Records =

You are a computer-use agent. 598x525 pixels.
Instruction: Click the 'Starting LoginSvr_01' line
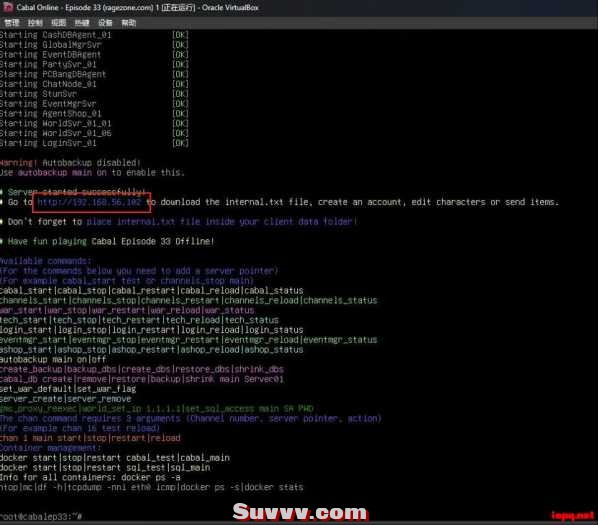94,143
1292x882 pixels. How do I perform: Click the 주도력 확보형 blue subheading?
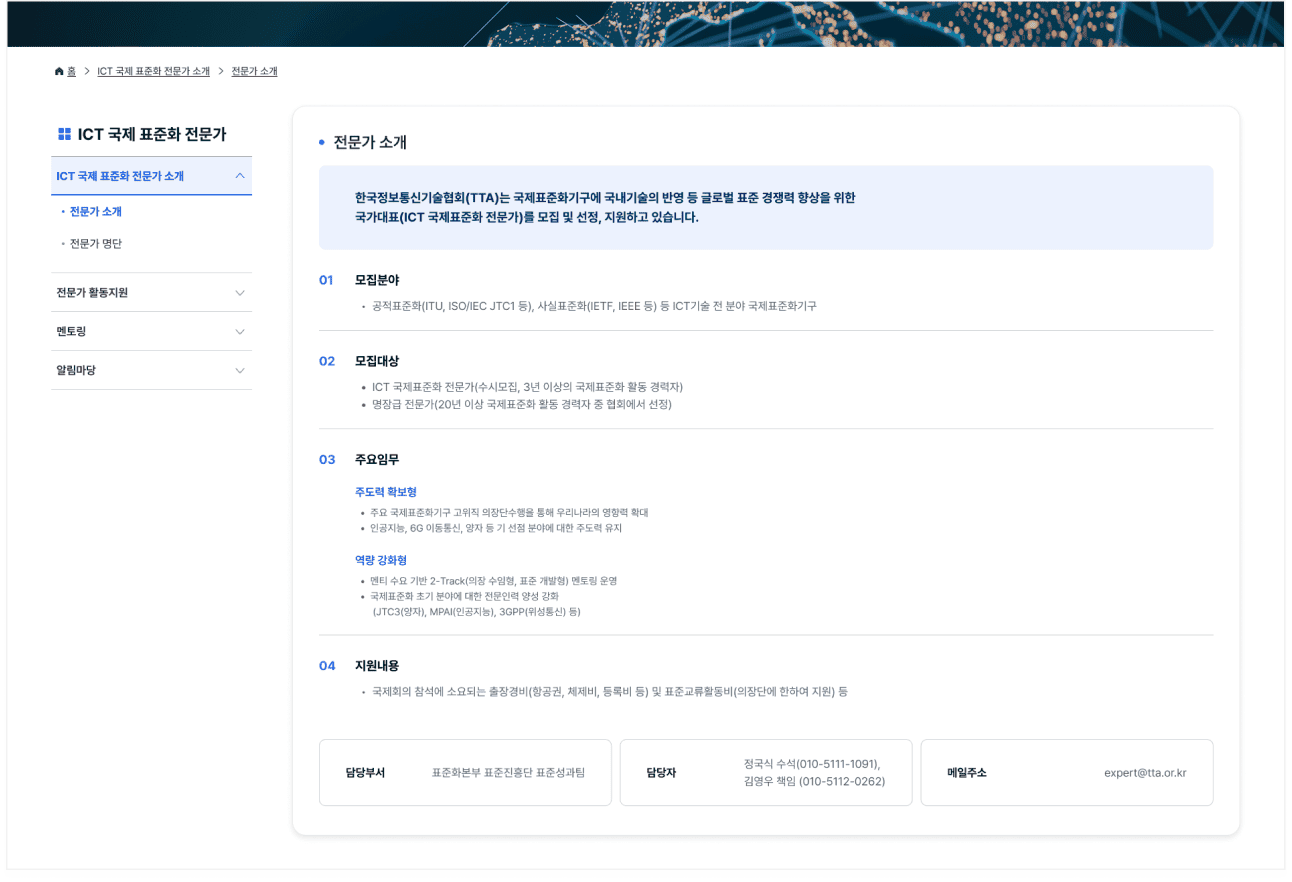click(x=385, y=492)
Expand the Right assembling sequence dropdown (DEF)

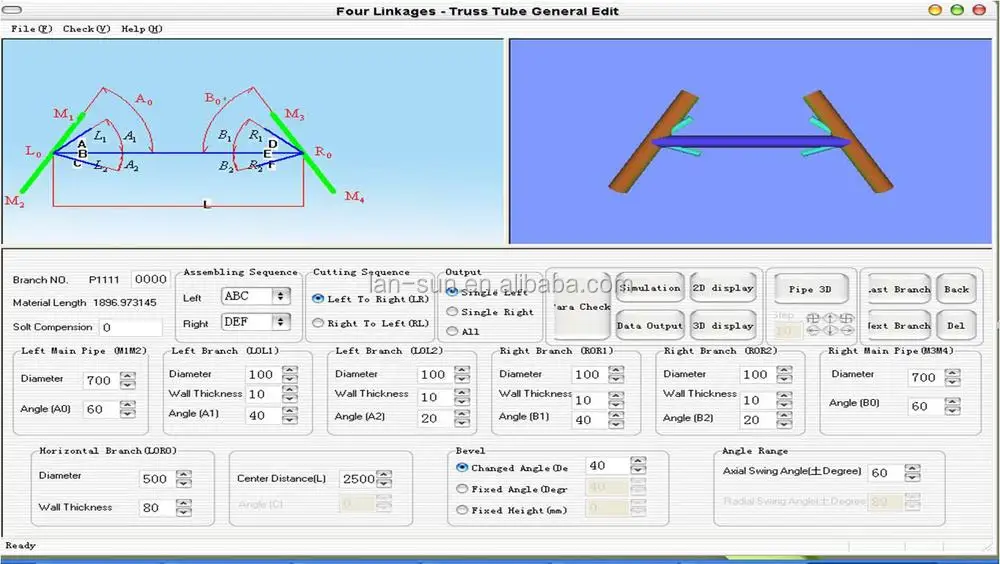pyautogui.click(x=280, y=322)
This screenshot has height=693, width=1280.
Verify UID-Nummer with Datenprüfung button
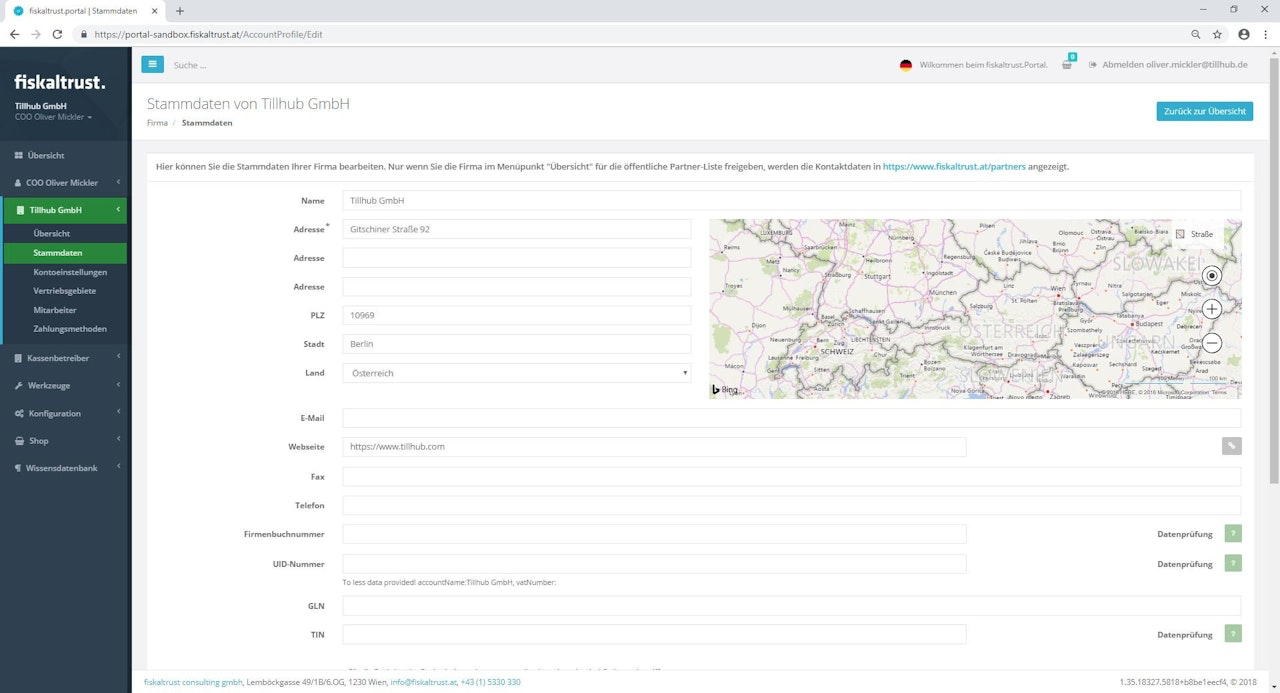click(x=1233, y=564)
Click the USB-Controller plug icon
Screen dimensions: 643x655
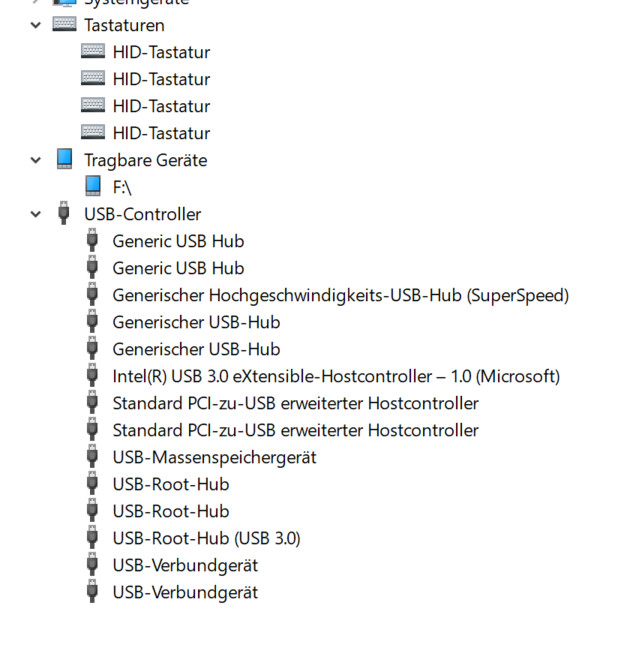[x=65, y=214]
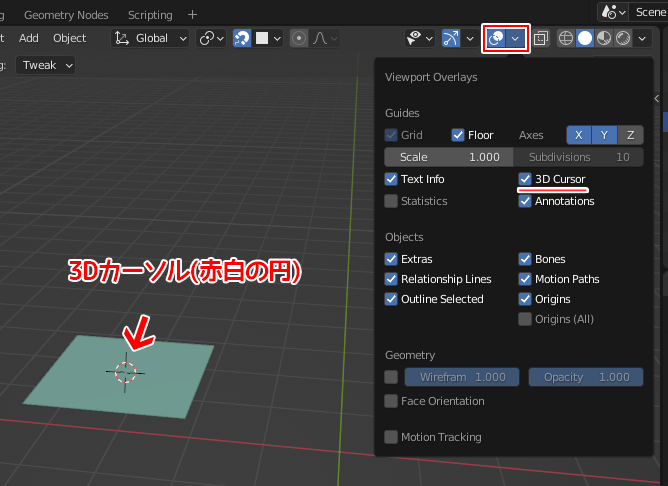Uncheck the Floor guide checkbox

(x=458, y=135)
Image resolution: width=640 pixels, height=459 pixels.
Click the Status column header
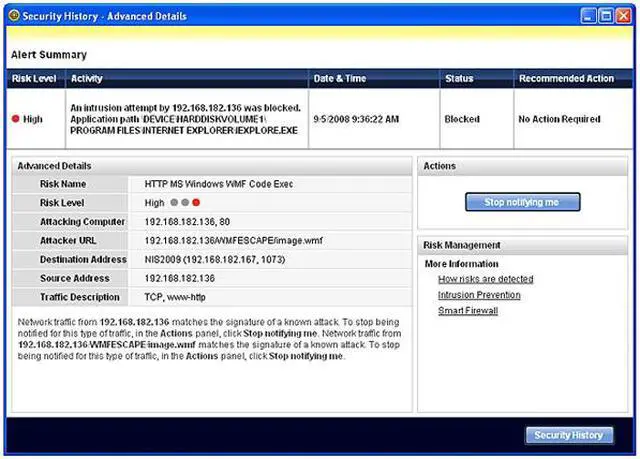[460, 79]
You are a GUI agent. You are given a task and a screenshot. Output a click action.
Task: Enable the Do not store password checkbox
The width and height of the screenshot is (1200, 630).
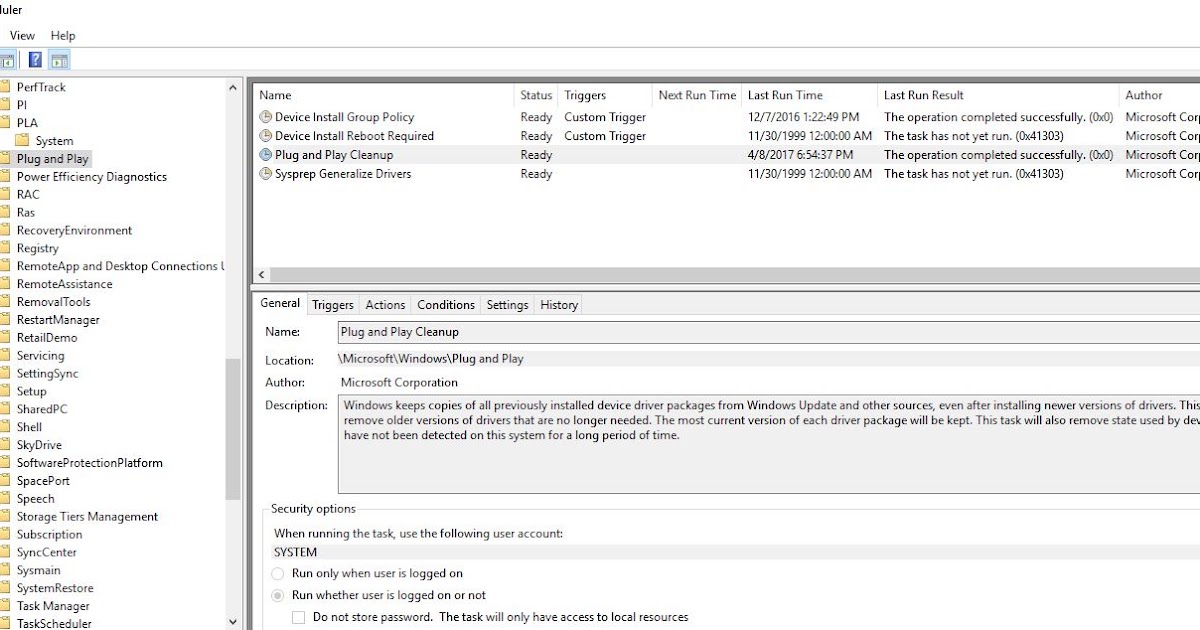point(298,617)
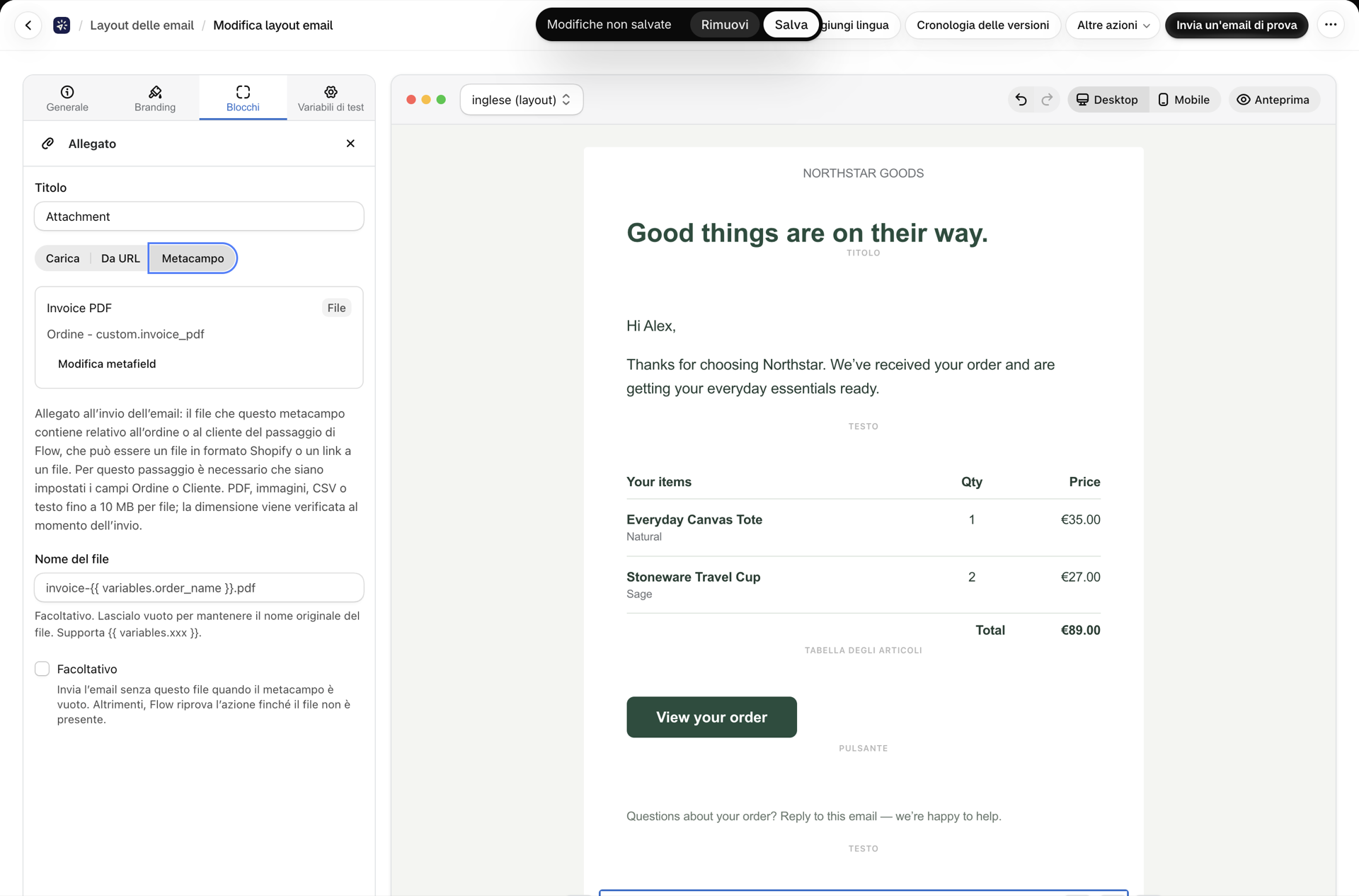
Task: Click the back arrow icon
Action: 28,25
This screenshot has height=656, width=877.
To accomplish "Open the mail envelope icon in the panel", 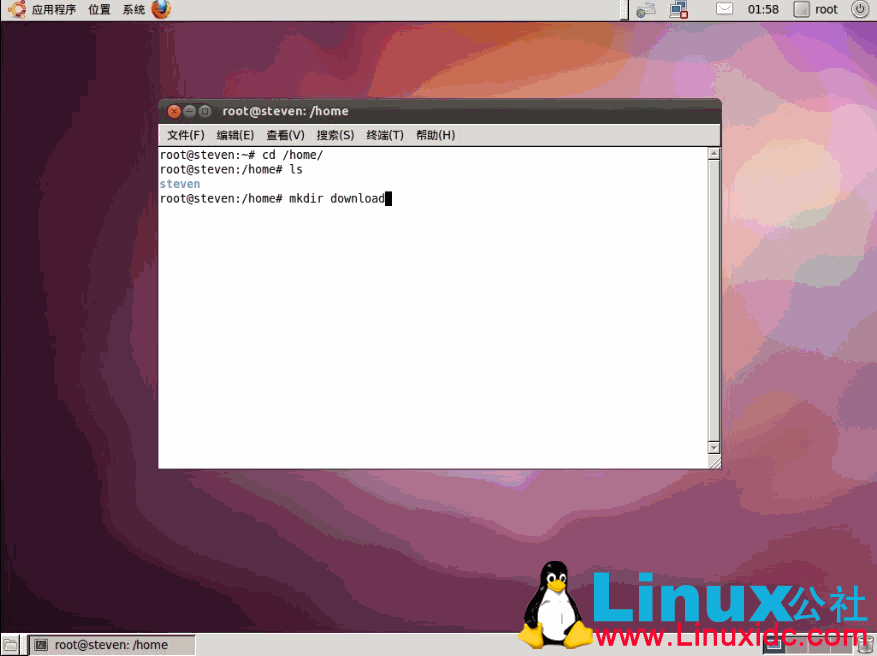I will (x=724, y=9).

What to work on = Say how many lines in the data hold the string "agent", and write nothing else.

Output below = 2